University of Maryland Global Campus (UMGC) barely had time to slip into its new name, designed to better reflect academia’s increasingly borderless landscape, when its administration announced a bold new plan. The university’s academic affairs division would be disassembled and, using the same pieces, rebuilt into a brand-new shape.

The goal is not to be bigger, shinier or even less costly. Rather, the goal is to keep ahead of the game in the fast-moving world of online adult education.

“I call it a reboot—or shape-changing,” said Peter Smith, UMGC interim senior vice president and chief academic officer. “It’s not downsizing or upsizing but creating an academic structure and student-support structure that, given the technology or opportunity of the moment, will let us respond more quickly to the emerging universe of need.”

UMGC is preparing for a world in which lifelong learning will increasingly stake a claim on higher education. No longer will universities necessarily direct the bulk of their resources at 18- to 22-year-olds seeking degrees. In the future, increasing numbers of people—of all ages—are expected to pop in and out of college classes when they need new skills to meet their job aspirations, when they have entrepreneurial pursuits that require additional knowledge or when they simply have personal interests they want to pursue more intensely.

Employers, too, are expected to reimagine how higher education fits into their workplaces.

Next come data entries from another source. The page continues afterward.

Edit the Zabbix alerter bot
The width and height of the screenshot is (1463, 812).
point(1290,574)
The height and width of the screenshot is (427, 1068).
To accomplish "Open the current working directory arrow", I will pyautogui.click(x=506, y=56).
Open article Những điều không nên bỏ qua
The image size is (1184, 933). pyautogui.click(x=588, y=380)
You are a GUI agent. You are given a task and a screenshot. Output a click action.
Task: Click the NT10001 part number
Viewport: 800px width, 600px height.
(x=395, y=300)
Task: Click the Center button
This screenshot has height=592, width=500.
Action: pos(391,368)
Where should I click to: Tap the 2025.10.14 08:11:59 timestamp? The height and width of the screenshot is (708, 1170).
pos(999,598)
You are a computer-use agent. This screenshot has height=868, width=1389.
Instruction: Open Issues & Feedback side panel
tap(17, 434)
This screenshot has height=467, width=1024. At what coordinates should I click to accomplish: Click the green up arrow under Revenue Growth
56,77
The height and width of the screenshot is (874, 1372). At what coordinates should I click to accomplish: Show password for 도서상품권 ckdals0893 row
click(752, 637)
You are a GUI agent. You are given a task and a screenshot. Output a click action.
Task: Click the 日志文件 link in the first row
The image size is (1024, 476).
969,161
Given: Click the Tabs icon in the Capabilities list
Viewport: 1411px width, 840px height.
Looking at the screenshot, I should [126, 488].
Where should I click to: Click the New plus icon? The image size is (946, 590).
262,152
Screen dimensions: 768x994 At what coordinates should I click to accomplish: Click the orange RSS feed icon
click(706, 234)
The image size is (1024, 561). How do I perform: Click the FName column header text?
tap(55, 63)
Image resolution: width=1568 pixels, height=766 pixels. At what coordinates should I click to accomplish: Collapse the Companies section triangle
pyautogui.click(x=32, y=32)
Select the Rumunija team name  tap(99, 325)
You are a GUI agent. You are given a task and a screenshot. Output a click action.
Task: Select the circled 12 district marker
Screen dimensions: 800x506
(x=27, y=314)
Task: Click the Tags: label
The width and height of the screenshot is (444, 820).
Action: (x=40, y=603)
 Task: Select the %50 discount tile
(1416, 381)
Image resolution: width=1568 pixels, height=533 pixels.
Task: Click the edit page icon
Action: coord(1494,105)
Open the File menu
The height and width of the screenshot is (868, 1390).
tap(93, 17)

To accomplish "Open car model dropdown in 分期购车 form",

“The markets are moving. It’s not where you learned something, but how well you know it or how well you can apply it. It’s also about how well you work on a team, think critically and analytically and write,” Smith said. “We talk about stackables—breaking down degrees or programs into components so people can take just the bits they need. We’re also talking about how universities can be a broker of learning for the workplace.”

Since its creation seven decades ago to serve adult students outside the traditional campus, including large numbers of GIs returning from World War II, UMGC has been a pioneer in adult education. The new “rebalancing” announced Oct. 1 is designed to keep it at the forefront of that arena. Elements of the reorganization also dovetail with UMGC’s 2019-2022 strategic plan currently under review.

The crux of the restructuring calls for three new schools, organized by discipline, to replace The Undergraduate School and The Graduate School. Each new school offers both undergraduate and graduate coursework, streamlining the journey for students who want to advance from a bachelor’s degree to a master’s—and even a doctoral program.

The new School of Arts and Sciences is led by Kara Van Dam, the former dean of The Undergraduate School. Given the spectrum of disciplines it covers—from art history to English to the social sciences—it is not surprising that Arts and Sciences will be the largest of the three schools in terms of courses, programs and faculty. “The realignment allows us to ensure the right resources are in place to support our faculty, staff and students,” Van Dam explained.

Under the reorganization, overseas faculty continue to report to Van Dam.

Bryan Booth, previously the vice dean of Doctoral Programs, is now dean of the new School of Business. Douglas Harrison, previously acting vice provost and dean of The Graduate School, is now the dean of the School of Cybersecurity and Information Technology.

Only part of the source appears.